Cabot's First Pearsall Well Impresses - Eagle Ford Prices Improve

Cabot Oil and Gas Pearsall Shale Target Area Map
Cabot Oil and Gas Pearsall Shale Target Area Map

Cabot Oil & Gas announced results from the company's first horizontal well in the Pearsall Shale and the short lateral yielded promising results. The well, drilled in Frio County,  produced 1,400 boe/d, with 50% of production attributable to oil. One additional Pearsall well is being completed and three others are at some stage of being drilled.
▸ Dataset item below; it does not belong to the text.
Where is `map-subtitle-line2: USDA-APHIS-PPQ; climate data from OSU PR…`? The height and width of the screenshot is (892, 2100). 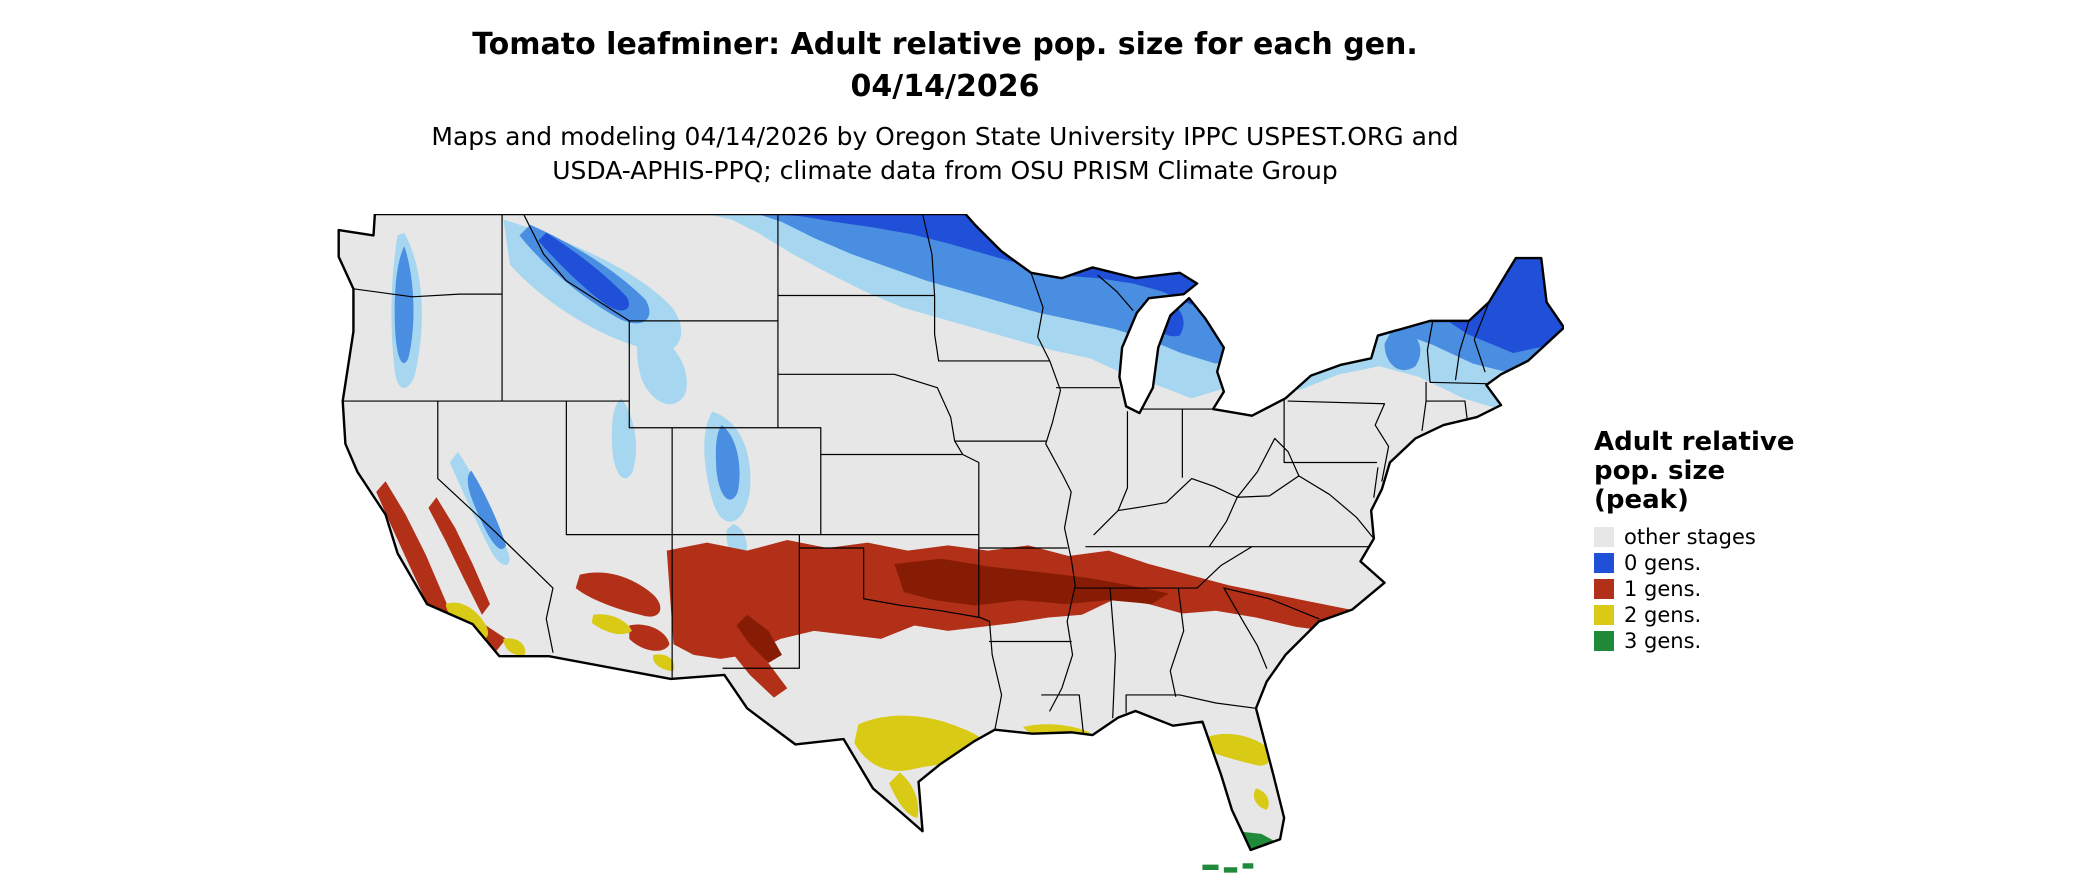
map-subtitle-line2: USDA-APHIS-PPQ; climate data from OSU PR… is located at coordinates (945, 170).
A total of 6 wells will be drilled targeting the play in 2012. The first well came in at a cost of just over $10 million, but the company is targeting $9-$9.5 million for its early wells.

In the Eagle Ford, the company completed one well in the quarter that came online at more than 1,000 boe/d, 95% oil. There are now 38 producing wells in the Buckhorn area in Frio County, TX. Well costs have fallen to $6.5-$7 million.

Eagle Ford oil price realizations improved to more than $8 per barrel better than NYMEX pricing in the quarter. Oil is moving by pipe instead of truck to Corpus Christi, where the company is able to get LLS prices.

For 2013, approximately 30% of the company's capital budget will be allocated to the Pearsall and Eagle Ford shales of South Texas. Impressively, Cabot expects to drill into 2013 targeting gas wells in the Marcellus and Pearsall that keep the company cash flow positive at a $3.50 gas price.

"This year has seen many new ideas and ongoing efforts come to fruition, including a joint venture with an international company and innovations with well and frac spacing in key plays, that have translated into continued industry-leading production growth," said Dan O. Dinges, Chairman, President and Chief Executive Officer.

Cabot - Osaka Pearsall Shale JV Agreed - $250 Million

Maverick Basin Pearsall Shale Map
Maverick Basin Pearsall Shale Map

Cabot Oil & Gas and Osaka Gas have announced a joint venture (JV) agreement in the Pearsall Shale. Cabot is selling a 35% interest in 50,000 acres prospective for shale across Atascosa, Frio, La Salle and Zavala counties. Osaka will pay $125 million at closing and will carry 85% of Cabot's drilling cost until the remaining $125 million is paid. Cabot plans to run two rigs in the play through 2012, three in 2013, and four in 2014. At that rate, the drilling carry will be fulfilled by year-end 2013. Cabot keeps full rights to the Eagle Ford.

The deal follows successful exploration wells proving the Pearsall Shale has better liquids yields east of the Maverick basin.  The JV is beneficial for both parties. Cabot secures the capital needed to begin development sooner than would be possible on its own and Osaka gains natural gas assets in the U.S.  Osaka has been in negotiations to take LNG from the U.S. Owning supply is a natural hedge.

Cabot's CEO commented:

"We believe the Pearsall Shale could prove to be an additional liquids-rich catalyst in our portfolio and are pleased with the results we have seen to date--both internally and from neighboring peers. This transaction will provide the capital necessary to accelerate drilling of this formation, while still maintaining Cabot's 100 percent interest in our Eagle Ford leasehold."

Osaka Gas is a Japanese energy supplier with a focus on natural gas. Natural gas is more important than ever after Fukushima accident.